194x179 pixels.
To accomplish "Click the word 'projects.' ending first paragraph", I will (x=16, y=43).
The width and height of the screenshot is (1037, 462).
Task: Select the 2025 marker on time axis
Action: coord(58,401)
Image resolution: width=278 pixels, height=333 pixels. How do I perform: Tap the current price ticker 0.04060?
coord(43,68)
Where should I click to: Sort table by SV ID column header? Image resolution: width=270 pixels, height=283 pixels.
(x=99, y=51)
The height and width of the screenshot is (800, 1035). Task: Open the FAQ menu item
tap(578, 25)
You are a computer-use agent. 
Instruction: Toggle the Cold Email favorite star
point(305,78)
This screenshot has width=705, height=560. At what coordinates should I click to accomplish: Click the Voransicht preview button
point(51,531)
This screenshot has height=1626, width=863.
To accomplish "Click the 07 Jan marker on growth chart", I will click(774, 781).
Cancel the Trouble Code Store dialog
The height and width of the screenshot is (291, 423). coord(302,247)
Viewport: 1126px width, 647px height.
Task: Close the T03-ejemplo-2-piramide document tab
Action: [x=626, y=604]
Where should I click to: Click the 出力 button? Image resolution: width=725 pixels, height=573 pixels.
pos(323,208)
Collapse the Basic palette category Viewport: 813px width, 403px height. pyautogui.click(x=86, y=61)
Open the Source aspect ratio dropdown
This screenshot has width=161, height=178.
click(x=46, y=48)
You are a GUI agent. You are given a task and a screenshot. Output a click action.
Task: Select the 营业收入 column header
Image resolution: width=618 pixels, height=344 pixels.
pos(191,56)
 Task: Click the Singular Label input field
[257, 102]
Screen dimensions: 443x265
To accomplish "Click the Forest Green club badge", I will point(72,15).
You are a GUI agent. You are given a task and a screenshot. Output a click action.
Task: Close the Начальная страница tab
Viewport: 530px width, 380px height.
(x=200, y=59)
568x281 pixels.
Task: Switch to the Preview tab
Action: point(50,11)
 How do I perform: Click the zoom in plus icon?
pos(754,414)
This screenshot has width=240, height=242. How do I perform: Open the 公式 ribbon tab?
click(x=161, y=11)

#####

Task description: From the first line to the last, repeat the records exactly.

Answer for this exercise:
194x179 pixels.
To accomplish "Click the word 'projects.' ending first paragraph", I will (x=16, y=43).
The width and height of the screenshot is (1037, 462).
Task: Select the 2025 marker on time axis
Action: coord(58,401)
Image resolution: width=278 pixels, height=333 pixels. How do I perform: Tap the current price ticker 0.04060?
coord(43,68)
Where should I click to: Sort table by SV ID column header? Image resolution: width=270 pixels, height=283 pixels.
(x=99, y=51)
The height and width of the screenshot is (800, 1035). Task: Open the FAQ menu item
tap(578, 25)
You are a computer-use agent. 
Instruction: Toggle the Cold Email favorite star
point(305,78)
This screenshot has width=705, height=560. At what coordinates should I click to accomplish: Click the Voransicht preview button
point(51,531)
This screenshot has height=1626, width=863.
To accomplish "Click the 07 Jan marker on growth chart", I will click(774, 781).
Cancel the Trouble Code Store dialog
The height and width of the screenshot is (291, 423). coord(302,247)
Viewport: 1126px width, 647px height.
Task: Close the T03-ejemplo-2-piramide document tab
Action: [x=626, y=604]
Where should I click to: Click the 出力 button? Image resolution: width=725 pixels, height=573 pixels.
pos(323,208)
Collapse the Basic palette category Viewport: 813px width, 403px height. pyautogui.click(x=86, y=61)
Open the Source aspect ratio dropdown
This screenshot has width=161, height=178.
click(x=46, y=48)
You are a GUI agent. You are given a task and a screenshot. Output a click action.
Task: Select the 营业收入 column header
Image resolution: width=618 pixels, height=344 pixels.
pos(191,56)
 Task: Click the Singular Label input field
[257, 102]
Screen dimensions: 443x265
To accomplish "Click the Forest Green club badge", I will point(72,15).
You are a GUI agent. You are given a task and a screenshot. Output a click action.
Task: Close the Начальная страница tab
Viewport: 530px width, 380px height.
(x=200, y=59)
568x281 pixels.
Task: Switch to the Preview tab
Action: point(50,11)
 How do I perform: Click the zoom in plus icon?
pos(754,414)
This screenshot has width=240, height=242. How do I perform: Open the 公式 ribbon tab?
click(x=161, y=11)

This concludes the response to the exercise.